(Beginning of Records supplied)

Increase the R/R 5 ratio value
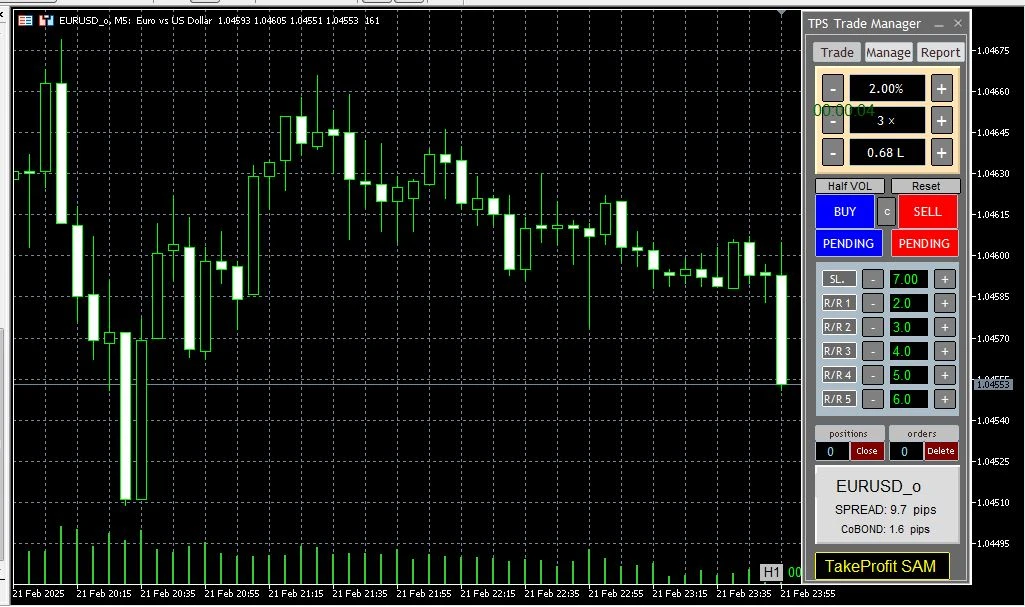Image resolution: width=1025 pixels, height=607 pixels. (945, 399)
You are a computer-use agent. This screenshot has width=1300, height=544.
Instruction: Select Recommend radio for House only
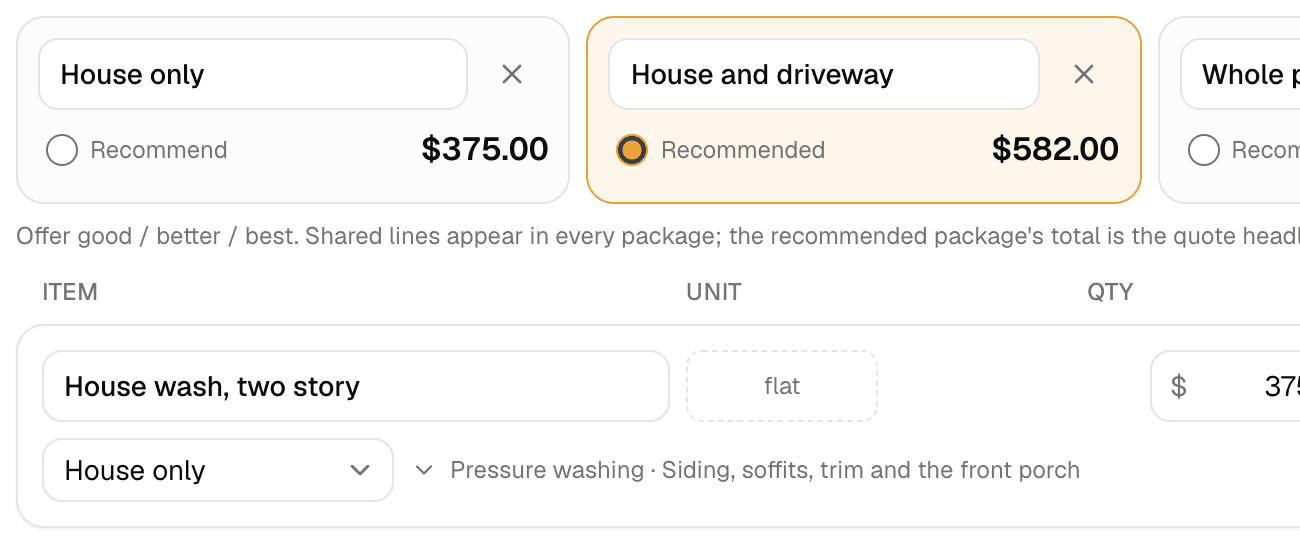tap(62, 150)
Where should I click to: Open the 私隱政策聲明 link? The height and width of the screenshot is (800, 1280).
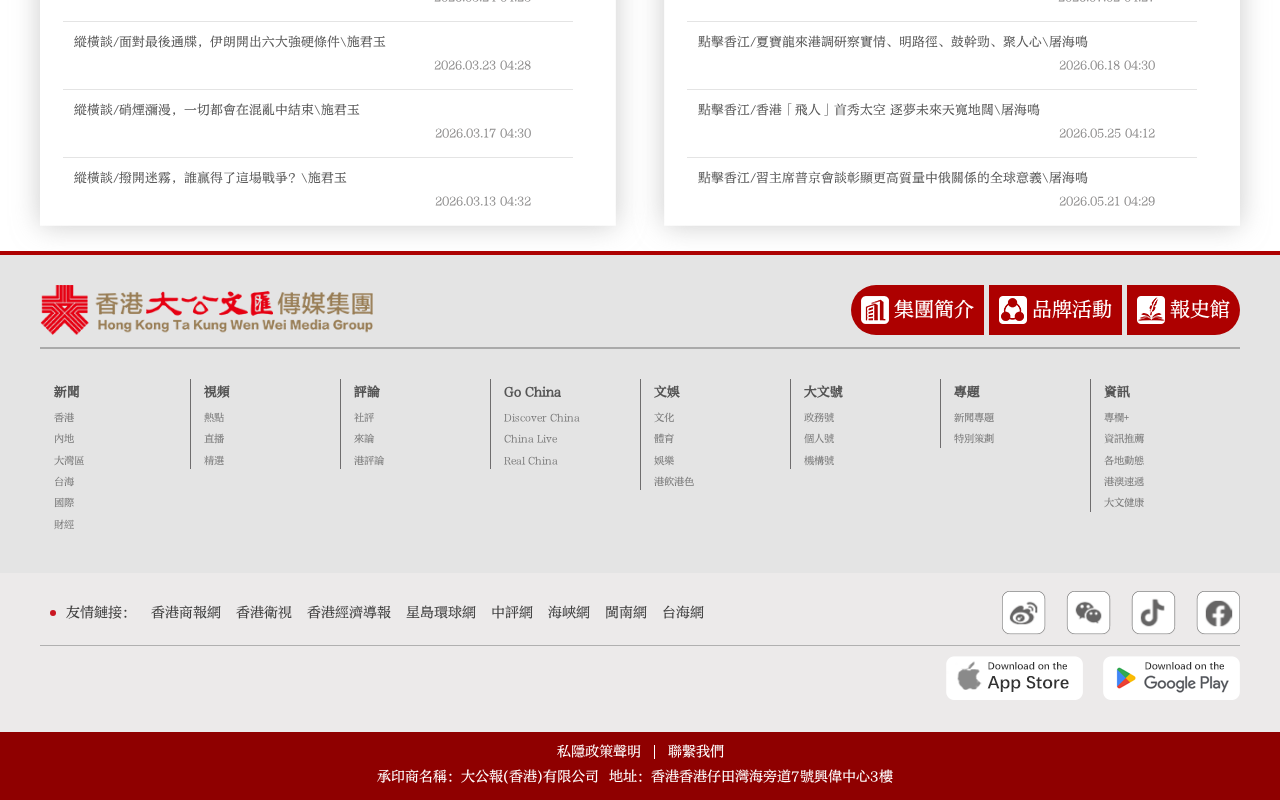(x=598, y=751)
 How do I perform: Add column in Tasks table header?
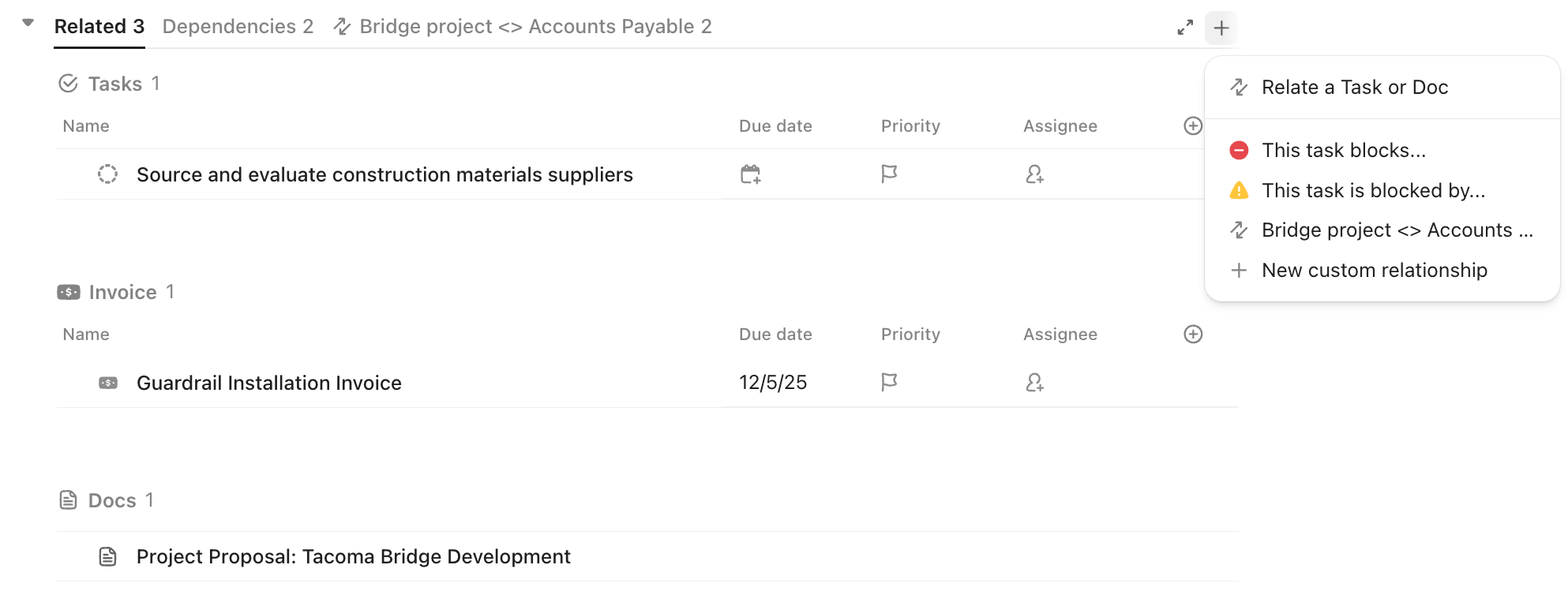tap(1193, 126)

(End of Records supplied)

## Task directions
Output all of the data exactly. Skip the pictures.

## Task answer
Increase the R/R 5 ratio value
Image resolution: width=1025 pixels, height=607 pixels. (945, 399)
You are a computer-use agent. This screenshot has width=1300, height=544.
Instruction: Select Recommend radio for House only
tap(62, 150)
Where should I click to: Open the 私隱政策聲明 link? The height and width of the screenshot is (800, 1280).
(x=598, y=751)
 How do I perform: Add column in Tasks table header?
tap(1193, 126)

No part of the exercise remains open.